Information Security Management
‘Information security is everyone’s responsibility.’ In order to protect the security of information assets, including personnel, equipment, systems, information, data, and networks, and to prevent external threats or internal manipulation, which can lead to the risk of information leaks, damages, or losses, Realtek formulated an ‘Information Security Risk Management Framework’. Through continuous enhancement of risk management while strengthening governance strategies and personnel training, as well as evaluations and supplementary measures, we build a robust, safe, and reliable digital environment of the company. It serves as a cornerstone of Realtek’s sustainable operations.
In 2022, there were no complaints against Realtek for violations of employee, customer, or supplier privacy.
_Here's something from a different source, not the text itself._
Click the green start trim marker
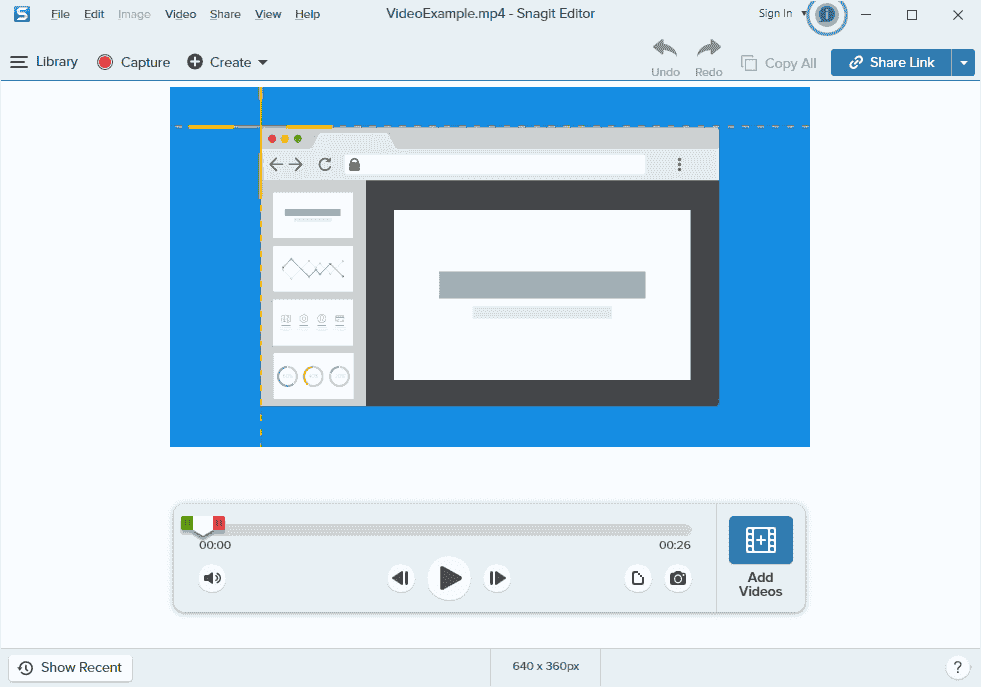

Information Security Policy and Organization
To implement and improve information security, Realtek established the Information Security Steering Committee to provide cross-departmental information security reports, review information security policies, and promote information security management mechanisms. The Committee is chaired by the Realtek Chief Information Security Officer (CISO) with the first-level supervisors from each internal unit being the ex officio members. The committee convenes annually and reports to the Board of Directors on a regular basis. To further improve the implementation of information security policies, the Company established a Corporate Security Center (CSC) and set up an Information Security Officer to assist the Company in planning and reviewing the effectiveness of information security objectives, coordinate cross-departmental information security task, information security certification project management, response to major information security incidents, audits of supply chain information security and internal audit of information security. The CSC consists of specialized units such as Product Development Information Security Office, Engineering Network Information Security Office, IT/OT Information Security Office, and an Information Security Education and Training Task Force. It references international security standards to coordinate the formulation and implementation of information security policies and various protective measures to ensure that information security management achieves the objectives of confidentiality, integrity, and availability.
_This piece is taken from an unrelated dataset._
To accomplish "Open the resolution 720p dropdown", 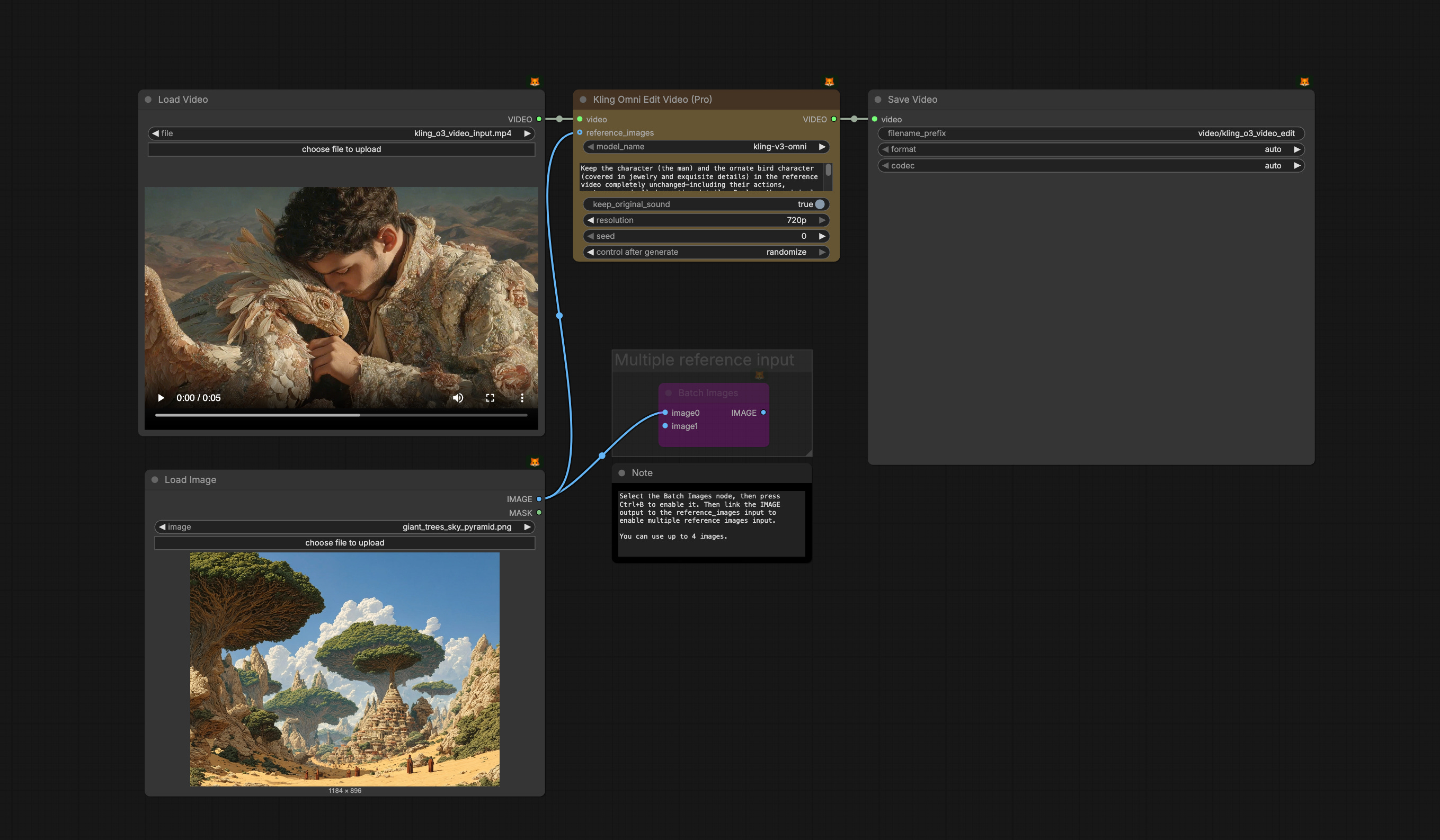I will (706, 220).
Information Security Risk Management and Continuous Improvement Structure
Since Realtek is an IC design semiconductor company, its business involves IC R&D, manufacturing and sales as well as provision of software and hardware applications and IP development of IC products. Through various information technology such as communication, equipment and information systems, Realtek works closely with the upstream and downstream of the industry chain and customers for product R&D and delivery. It maintains organizational information security by establishing and implementing an information security management mechanism.
However, with the expansion and complexity of the scope of operations, as well as the ever-changing information security threats and continuously evolving hacker technologies, information security protection measures still cannot guarantee that serious cyber attacks can completely prevent the impact on organizational operations. Realtek actively manages and controls information security risks, constructs a defense-in-depth mechanism by assessing the importance and impact of risks, and corresponding improvement benefits, and adopts the PDCA (Plan-Do-Check-Action) method to continuously strengthen the organizational information security risk management mechanism .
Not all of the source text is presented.